The Herald today has some of my suggestions for upgrading the Auckland Council constitution.  It was in support of Councillor Cathy Casey's complaint at being kept in the dark.

It is also not a complaint about Mayor Brown, or CEO Doug McKay. As far as I know the Mayor has exercised his powers with restraint.


Most  trolls in the early Herald comments display allergy, not understanding.


Here is an intelligent reaction with my comments interposed:


"Good morning Stephen


A really interesting perspective on this morning's Herald, but is the issue really the legislation, or the inability of councillors themselves to exercise the powers they do actually have?


*I rarely blame individuals for faults in the way institutions work, if the fault is widespread and continual. A good example is the RMA, which people keep saying would work if only Councils/planners/judges/developers/neighbours etc applied it the way it should be applied. That is nonsense. The mark of good law is that it takes account of and works with our human foibles, temptations and incentives. The worst laws and cruellest regimes are commonly motivated by high ideals, working on pipe dreams about how humans ought to behave.

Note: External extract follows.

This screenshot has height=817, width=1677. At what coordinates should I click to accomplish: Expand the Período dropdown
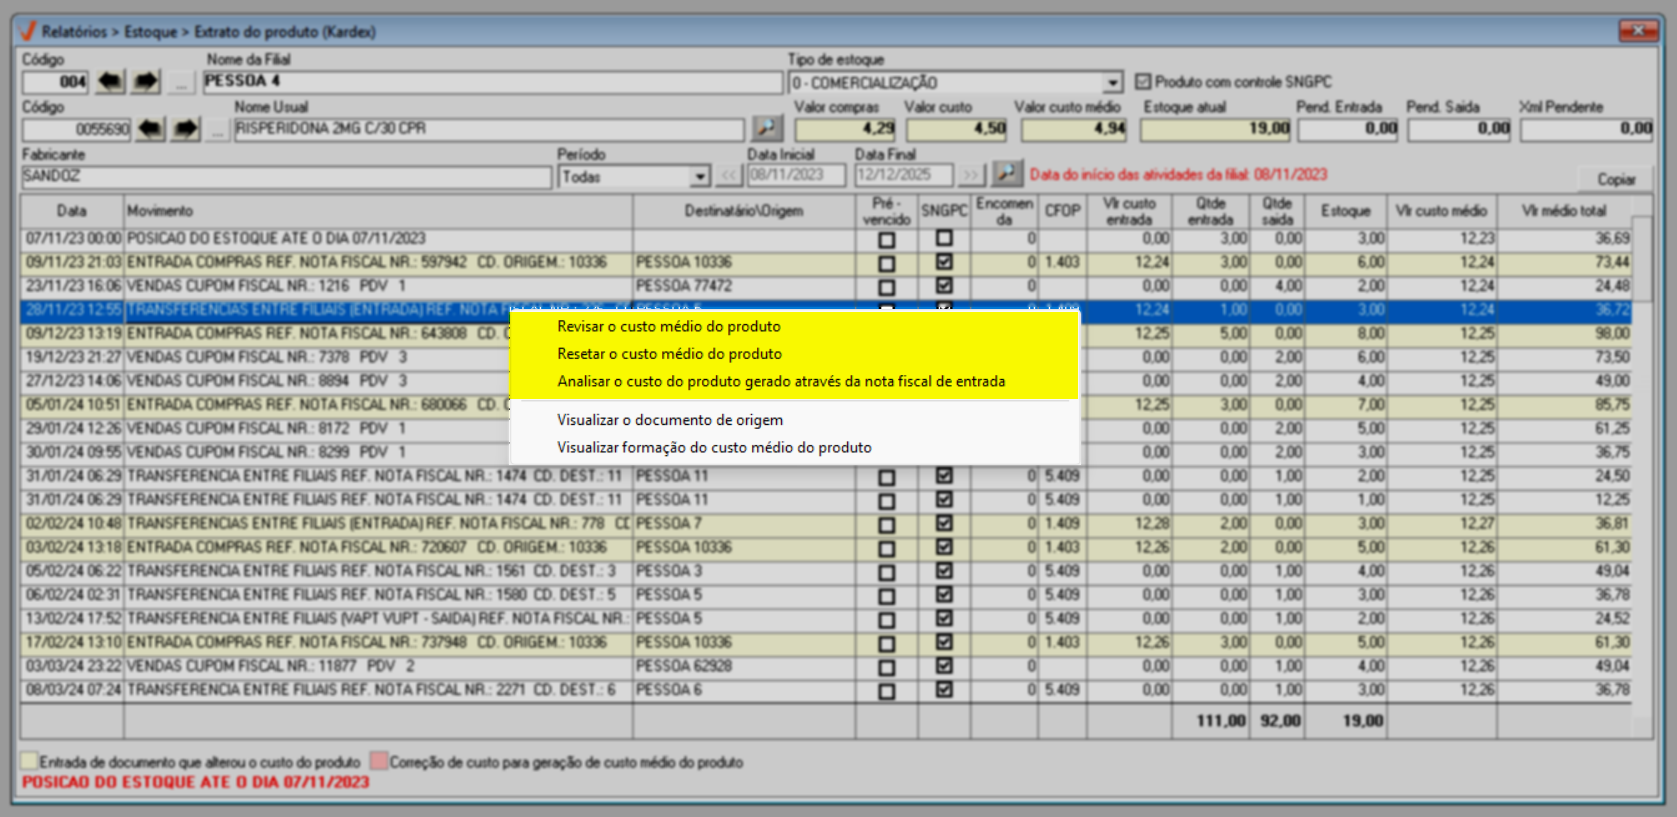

The mayor's powers are extensive, but they do not include taking decisions on behalf of the Council. To the extent that the mayor is able to get his way, it because a majority of councillors choose for whatever reason to support his position.


The problem is their information disadvantage. In nearly all human power systems information is power.


The V8 exercise is a classic illustration. If councillors were genuinely disturbed that they did not have the information needed to make an intelligent decision before committing $10 million of ratepayers money, they should have refused to commit the money. There is nothing the mayor could have done about this (or the chief executive, either) except posture a bit.


In the absence of a strong party system that kind of coordinated boycott will not happen, and if it does it connotes a serious breakdown of relationships and potentially the power of the mayor. It would be the equivalent of a vote of no confidence. In al human governance systems they are costly and often declarations of permanent hostilities. They have to be really serious to warrant the cost. I am not against a powerful mayor, and there should be minor disciplinary steps Councillors can take to remedy the information imbalance without firing the big cannon of no confidence.


In addition, in a mayoralty where the mayor appoints committees and their chairs, and controls information flows, there are many incentives for people to decline to oppose openly, even where they are being lead in the dark.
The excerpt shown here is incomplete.